From: Phil Osborn (philosborn2001@yahoo.com)
Date: Wed May 08 2002 - 19:12:11 MDT
In reply to: Emlyn O'regan
(oregan.emlyn@healthsolve.com.au)
Date: Wed May 08 2002 - 01:42:21 MDT
> We don't even do multitasking well. What is the cost
for a human to switch
from one task to another, especially when there is a
lot of context? Huge!
When you are in the middle of a complex cognitive
task, how happy are you to
stop where you are, do something else for a while,
then come back to the
task? If you have to, how much time do you lose in
trying to reform the
context of the task, ie: trying to remember what the
hell you were doing? >
I can recall being able to multitask much better when
I was much younger. I think part of that is the fact
that my brain may no longer be as competent at
juggling more than one task, due to aging, but a big
part may also be that young people do not think in a
very integrated way to begin with. When you can
easilly separate mental tracks, then it's easier to
multitask. When everything is integrated, or at least
cognitively bound in various ways, it takes a real
effort to focus on a particular track, ignoring all
the side trails. Trying to handle two tracks
independently requires your letting go of the
integration. I do note, however, that I can move more
quickly and easilly between sequentially interrupted
tasks now than when I was younger, which is possibly a
payoff of the same integration.
I've noticed that, like the example you gave of
someone who had essentially different skins for
different activities, each unaware of the other,
people often seem unaware just how badly they are
multitasking, as the different states block awareness
of each other to some extent.

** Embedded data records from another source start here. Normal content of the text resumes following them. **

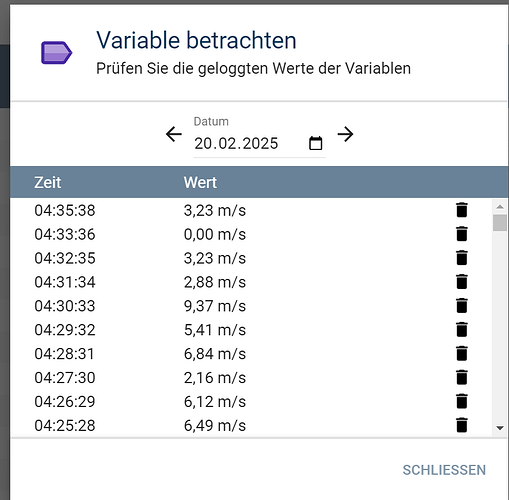Delete the 2,88 m/s logged value
The width and height of the screenshot is (509, 500).
tap(462, 282)
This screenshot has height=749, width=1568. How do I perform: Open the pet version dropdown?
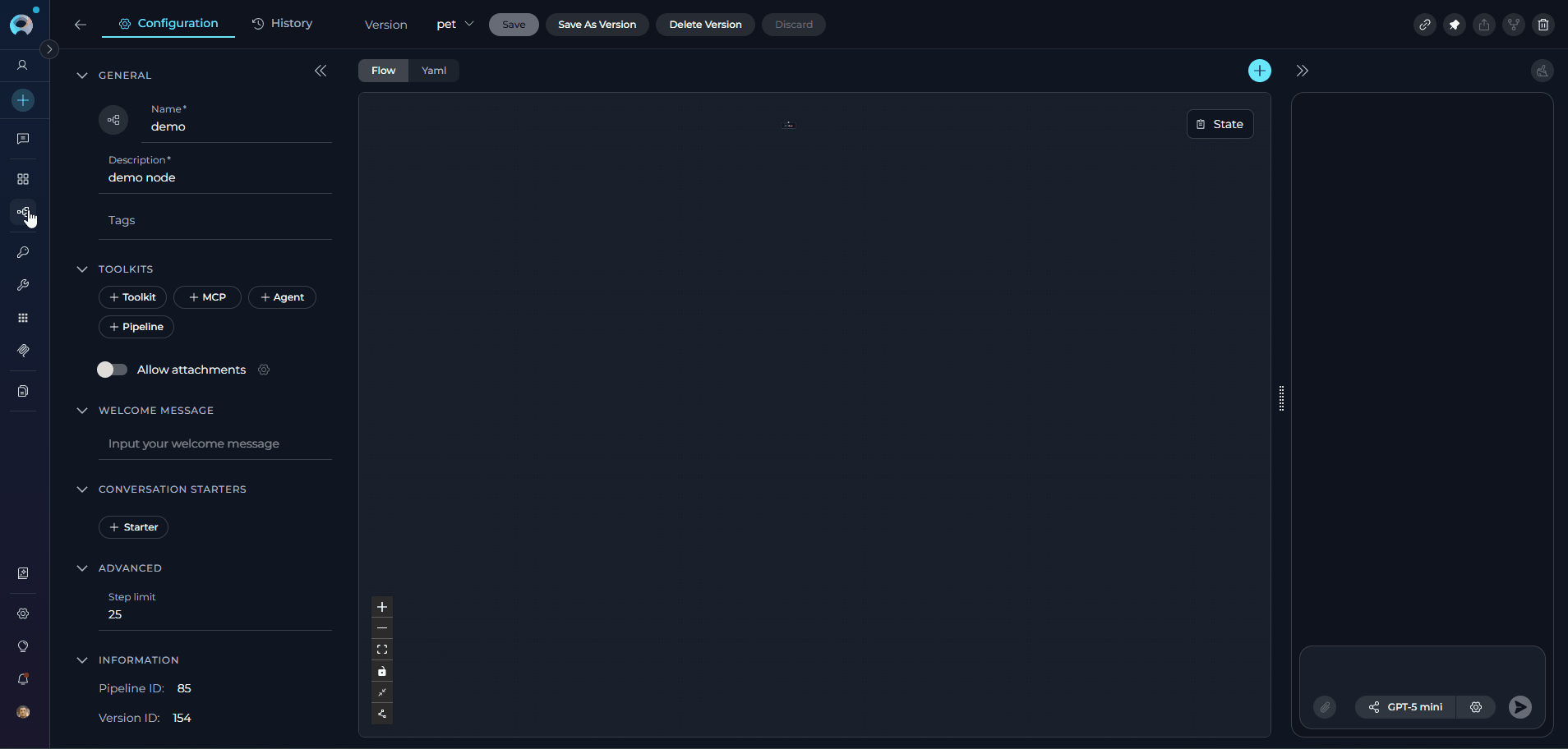(455, 25)
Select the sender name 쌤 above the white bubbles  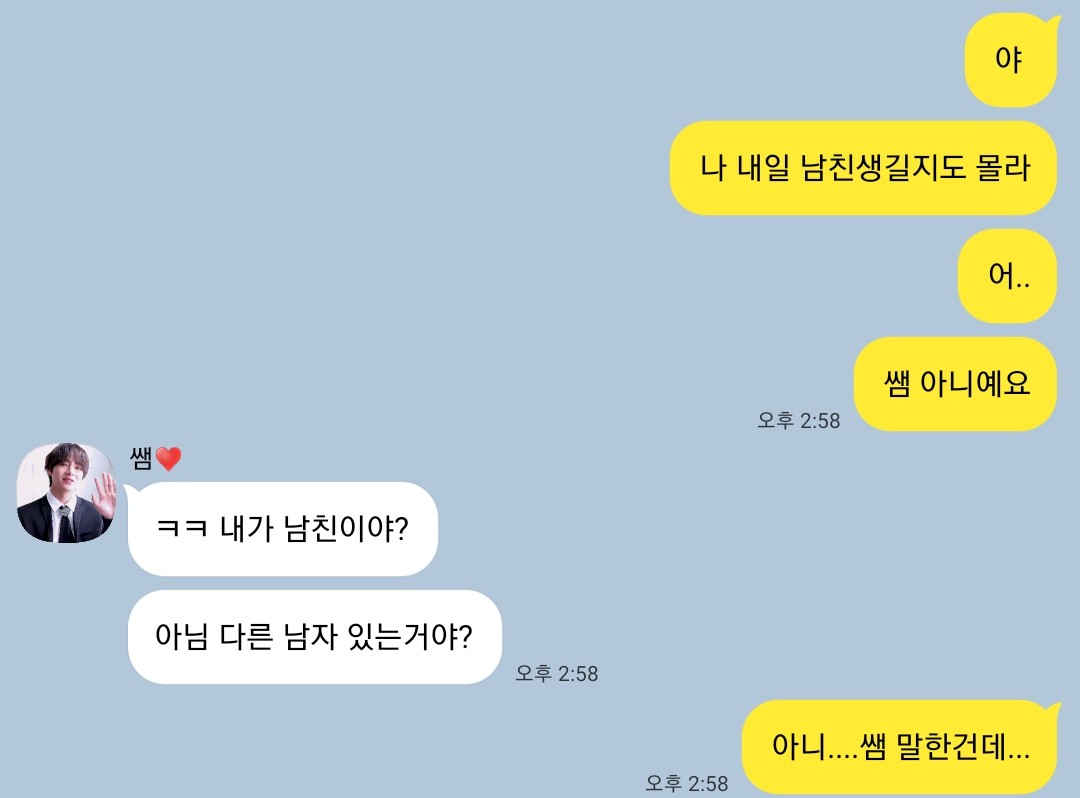141,458
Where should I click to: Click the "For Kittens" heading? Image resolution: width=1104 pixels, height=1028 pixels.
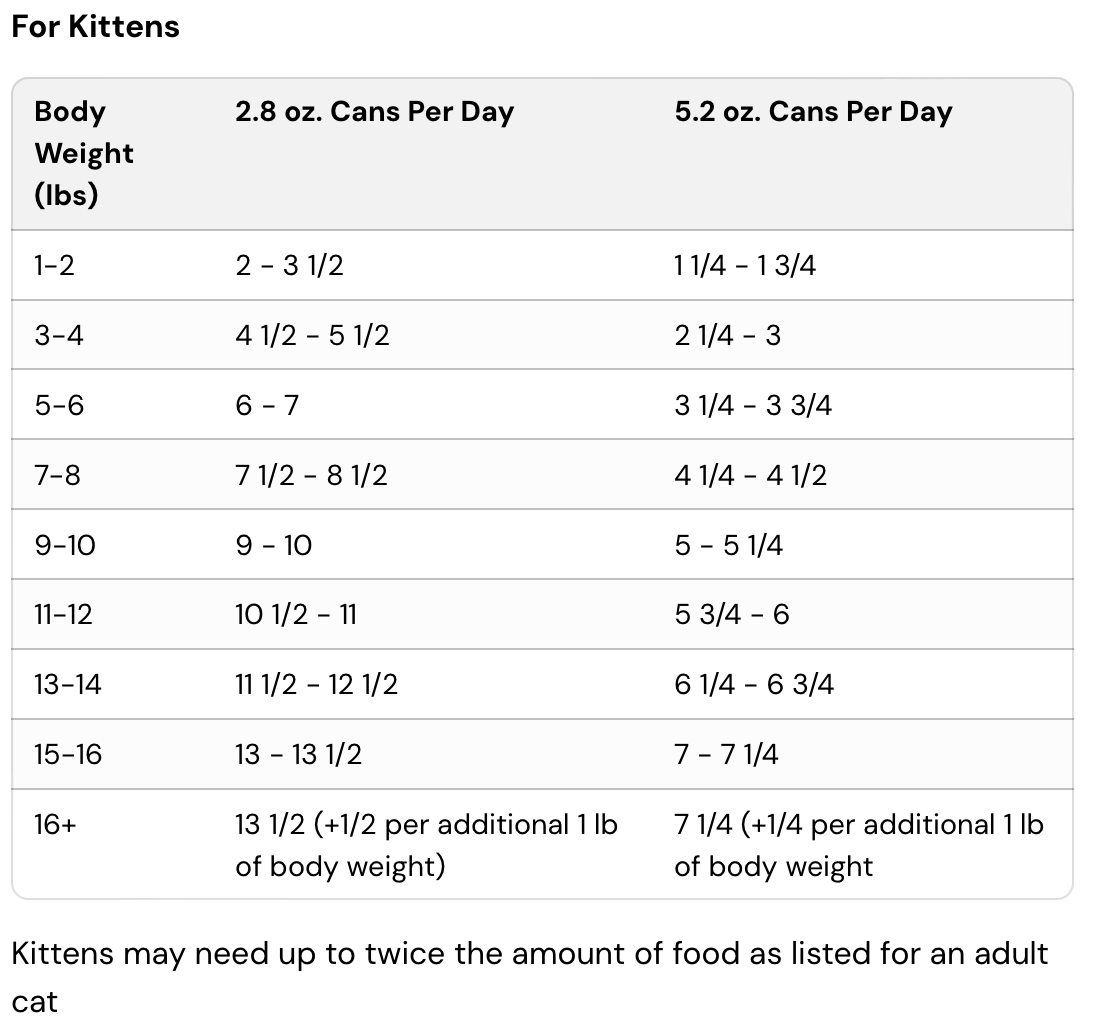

Many's the time I've
watched some cashier trying to total an order or make
change and also simultaneously answer someone else's
question about an unrelated matter. The net result
invariably takes several times as long as doing the
tasks sequentially.
My boss at work used to stress surf constantly in the
early '90's. He still does, but has mellowed out - or
burned out, more likely - adrenal glands probably shot
to hell, cortisol holes all through his cortex. He
would have literally 2/3's of the work force clustered
in front of his desk all day long. He would start to
sign some invoice, stop in mid-stream to pick up the
phone, pause to listen to a question from his captive
audience, pick up a paper off his desk and study it
intently for a second, yell out the door at the front
office clerk, and six more unrelated activities, while
half of his signature still waited for him on the
invoice.
Every couple of minutes, he would catch himself, or
realize that someone had been standing there unmoving
for five minutes, or - much worse - was actually no
longer listening(!) or watching his show. Then he
would be in that unfortunate's face, impatient that
they had lost the thread, "YES??!!". Of course, he
had long since lost any inkling of what they were
there for, so that meant they had to bring him back up
on signing the invoice. He might manage two more
letters of his name, and then off onto another track.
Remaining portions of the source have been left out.